白銀来たりて
通りすがりの変態少女――リナと握手を交わしたことで、ようやく落ち着いて相手を見ることができたシキは――驚きに目を見開いた。
変態顔が収まった彼女の素顔は意外と――いや、かなり――
(んん? あっれぇ? コイツもしかして……めっちゃくちゃ可愛いくない?)
――新雪のごとき白い肌に、宝石のように陽光を煌めかせる白銀の長髪。端麗に整った相貌に淡く輝く銀色の瞳が、ある種の幻想的な雰囲気すら漂わせていた。
まさに白銀が人の形を取ったかのような容貌。黒目黒髪が大半な大和人では、まずお目にかかれない色彩だ。
そのうえ着ている服まで白を基調とした、いかにも活発そうなヘソ出し半袖シャツにショートパンツというものだから、遠目からなら本当に全身真っ白けっけに見える事だろう。
見慣れない風体とはいえ、この子が掛け値なしの美少女であることは誰に聞くまでもなく理解できる。
年齢はおそらくシキと同じくらいだろうが、その幼さをして十分『美人』と表現できるほどの魅力を備えていた。もしも道端ですれ違っていれば、それこそ見惚れて振り返っていたかもしれない。
……そしてそれだけに、実に残念極まる。
こんな変態的な出会い方などしていなければ、リナに対する評価は一変していただろうに。
そんなわけでシキは、彼女が何者だとかどうとかより、いの一番に気になっている事をまず尋ねることにした。
「それで、どうしてお前いきなり人様に痴女してきたの? そういう性癖持ちなの? だったらもう、しょうがないとしか言いようないけど」
今も道場にいるであろう、天も憚るほどに我の強すぎる女性陣を思い返す。
彼女らからシキが学んだ教訓とはまさしく――『触らぬ神に祟りなし』。である。
そういうもんはそういうもんなのだと、さっさと納得した方が身のためなのだと思い知らされた。色々と、ほんっとうにいろいろと。
だからまあ、リナもてっきりその類のアレなのかと思ったのだが、意外や彼女は不満げに頬を膨らませていた。

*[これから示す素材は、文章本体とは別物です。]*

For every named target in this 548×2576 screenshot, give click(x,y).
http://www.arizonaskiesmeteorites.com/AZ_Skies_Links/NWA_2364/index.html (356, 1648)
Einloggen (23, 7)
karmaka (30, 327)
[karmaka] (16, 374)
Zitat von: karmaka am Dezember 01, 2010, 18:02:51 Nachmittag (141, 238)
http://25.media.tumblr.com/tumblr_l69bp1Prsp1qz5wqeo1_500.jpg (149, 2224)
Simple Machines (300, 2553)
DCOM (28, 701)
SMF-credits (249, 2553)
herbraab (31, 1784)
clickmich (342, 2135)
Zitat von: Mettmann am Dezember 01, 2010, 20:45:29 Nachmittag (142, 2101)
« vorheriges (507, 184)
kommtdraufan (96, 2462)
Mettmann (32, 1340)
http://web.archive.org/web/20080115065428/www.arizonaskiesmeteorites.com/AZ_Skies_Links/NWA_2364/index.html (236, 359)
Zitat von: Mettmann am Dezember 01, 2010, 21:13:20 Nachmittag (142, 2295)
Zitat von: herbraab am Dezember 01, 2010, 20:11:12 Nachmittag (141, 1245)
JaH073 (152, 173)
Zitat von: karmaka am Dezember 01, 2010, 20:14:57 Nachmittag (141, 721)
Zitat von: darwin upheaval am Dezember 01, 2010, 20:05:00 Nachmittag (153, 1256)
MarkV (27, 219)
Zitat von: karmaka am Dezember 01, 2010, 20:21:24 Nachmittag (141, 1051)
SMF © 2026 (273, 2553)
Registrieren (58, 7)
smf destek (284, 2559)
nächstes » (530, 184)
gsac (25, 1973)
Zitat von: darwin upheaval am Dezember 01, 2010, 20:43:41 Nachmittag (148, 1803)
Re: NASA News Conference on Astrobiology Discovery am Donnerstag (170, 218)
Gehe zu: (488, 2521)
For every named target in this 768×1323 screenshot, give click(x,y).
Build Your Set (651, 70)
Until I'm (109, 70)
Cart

「そうそうそれがさぁ! ねぇねぇねぇねぇちょっとぉー聞いてよぉー!」
「痴女は否定しないのね……」
マーシャが目を細めて呆れていたが全く気にせず、もはや親友のような距離感でリナは喋り出す。
「私ね私ね! 数日前に家を追い出さ――――飛び出して旅に出たの!」
「おお奇遇だな! 俺もつい最近旅に出たばかりなんだ!」
「ええっ!? そうなの!? すっごい偶然ね! お互い頑張りましょっ!!」
「おうよっ!」
なんだかシンパシーを感じた二人は、笑いながらイエーイ! とハイタッチを決めた。
さっきの最低の出会いからいきなり謎の仲の良さを発揮する二人を、マーシャは白目で見ていた。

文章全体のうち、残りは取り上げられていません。